■ AUFGABE
Überarbeite im Text über Küchenrollen den Abschnitt, der mit den Worten „Was passiert dann“ beginnt und mit „komplett dicht ist.“ endet. Gib ihn wieder und setze dabei „Sieb“ an die Stelle von „Fangnetz“.

■ UNTERSUCHTER TEXT
%%

Warum führen Küchenrollen oft zu Verstopfungen, wenn sie fälschlicherweise in der Toilette entsorgt werden?
Küchenrollen führen deshalb so häufig zu Verstopfungen in der Toilette, weil sie ganz anders konstruiert sind als Toilettenpapier. Während Toilettenpapier darauf ausgelegt ist, sich bei Kontakt mit Wasser innerhalb kürzester Zeit in kleine Fasern aufzulösen, ist Küchenrolle das genaue Gegenteil: Sie soll stabil bleiben, wenn sie nass wird.
Hier sind die drei Hauptgründe im Detail:
1. Die „Nassfestigkeit“ (Chemische Zusätze)
Küchenrollen enthalten spezielle Bindemittel (sogenannte Nassfestmittel oder Harze). Diese sorgen dafür, dass das Papier extrem reißfest bleibt, selbst wenn es komplett vollgesogen ist. Das ist beim Aufwischen von verschütteten Flüssigkeiten gewollt, aber im Abfluss fatal: Die Fasern halten fest zusammen und bilden einen kompakten Klumpen, anstatt zu zerfallen.
2. Die Faserstruktur
Die Fasern in Küchenrollen sind oft länger und dichter vernetzt als bei Toilettenpapier. Das verleiht ihnen ihre Saugfähigkeit und Robustheit. In den engen Rohren und Krümmungen des Abflusssystems verfangen sich diese stabilen Fasern leicht an Unebenheiten, Kalkablagerungen oder in Kurven.
3. Der Volumeneffekt (Quellen)
Küchenrollen sind darauf optimiert, ein Vielfaches ihres Eigengewichts an Wasser aufzunehmen. Wenn man mehrere Blätter in die Toilette wirft, saugen sie sich voll, quellen auf und nehmen deutlich mehr Platz im Rohr ein als trockenes Papier. Dadurch entsteht sehr schnell ein mechanischer Pfropfen.
Was passiert dann im Rohr?
Sobald ein Blatt Küchenrolle hängen bleibt, wirkt es wie ein Fangnetz. Andere Feststoffe (Fäkalien, Haare oder Fettreste) bleiben daran hängen. Innerhalb kurzer Zeit wächst dieses Hindernis an, bis das Rohr komplett dicht ist.
Das Problem für die Kläranlage
Selbst wenn die Küchenrolle es durch das heimische Rohr schafft, verursacht sie in der Kanalisation Probleme. Da sie sich nicht auflöst, kann sie die Pumpen der Klärwerke verstopfen oder sich mit Fett zu sogenannten „Fettbergen“ verbinden, die mit großem Aufwand manuell entfernt werden müssen.
Fazit: Küchenrollen gehören immer in den Restmüll (oder je nach Verschmutzung in den Biomüll, falls lokal erlaubt), aber niemals in die Toilette. Schon zwei bis drei Blätter können ausreichen, um eine teure Rohrreinigung nötig zu machen.

%%

■ ZEILEN
%%

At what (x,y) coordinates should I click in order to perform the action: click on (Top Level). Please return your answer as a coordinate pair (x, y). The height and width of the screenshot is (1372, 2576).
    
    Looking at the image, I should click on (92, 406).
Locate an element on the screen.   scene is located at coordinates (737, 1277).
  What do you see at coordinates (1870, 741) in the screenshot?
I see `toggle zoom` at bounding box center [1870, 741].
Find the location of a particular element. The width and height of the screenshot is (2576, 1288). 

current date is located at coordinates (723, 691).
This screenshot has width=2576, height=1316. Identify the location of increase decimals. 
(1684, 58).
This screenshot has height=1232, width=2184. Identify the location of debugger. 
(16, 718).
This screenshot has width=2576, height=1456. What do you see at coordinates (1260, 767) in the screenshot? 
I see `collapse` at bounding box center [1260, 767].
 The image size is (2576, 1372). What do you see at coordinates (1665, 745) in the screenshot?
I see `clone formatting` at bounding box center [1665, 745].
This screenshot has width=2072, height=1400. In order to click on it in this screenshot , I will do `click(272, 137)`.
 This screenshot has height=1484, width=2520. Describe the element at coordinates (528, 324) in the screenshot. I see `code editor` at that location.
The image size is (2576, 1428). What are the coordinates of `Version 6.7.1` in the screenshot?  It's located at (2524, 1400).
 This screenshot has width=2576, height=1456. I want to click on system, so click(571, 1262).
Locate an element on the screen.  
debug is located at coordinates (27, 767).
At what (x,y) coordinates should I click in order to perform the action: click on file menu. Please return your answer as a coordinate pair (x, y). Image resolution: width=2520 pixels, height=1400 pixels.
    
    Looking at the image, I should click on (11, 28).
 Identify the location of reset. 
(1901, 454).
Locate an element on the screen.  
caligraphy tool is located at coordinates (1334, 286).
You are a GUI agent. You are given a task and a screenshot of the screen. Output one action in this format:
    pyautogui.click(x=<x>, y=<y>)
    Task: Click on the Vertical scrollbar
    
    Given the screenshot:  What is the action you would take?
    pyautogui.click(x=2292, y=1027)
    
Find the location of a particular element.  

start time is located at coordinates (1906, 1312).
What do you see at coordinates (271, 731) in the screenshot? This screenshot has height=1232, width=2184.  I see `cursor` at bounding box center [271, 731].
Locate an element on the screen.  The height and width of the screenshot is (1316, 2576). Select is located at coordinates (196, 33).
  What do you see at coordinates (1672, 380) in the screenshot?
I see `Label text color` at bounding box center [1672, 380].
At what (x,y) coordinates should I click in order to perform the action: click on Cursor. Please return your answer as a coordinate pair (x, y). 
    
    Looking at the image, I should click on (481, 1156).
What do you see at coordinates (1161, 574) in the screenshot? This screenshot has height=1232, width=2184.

%%

■ ANTWORT
Was passiert dann im Rohr?
Sobald ein Blatt Küchenrolle hängen bleibt, wirkt es wie ein Sieb. Andere Feststoffe (Fäkalien, Haare oder Fettreste) bleiben daran hängen. Innerhalb kurzer Zeit wächst dieses Hindernis an, bis das Rohr komplett dicht ist.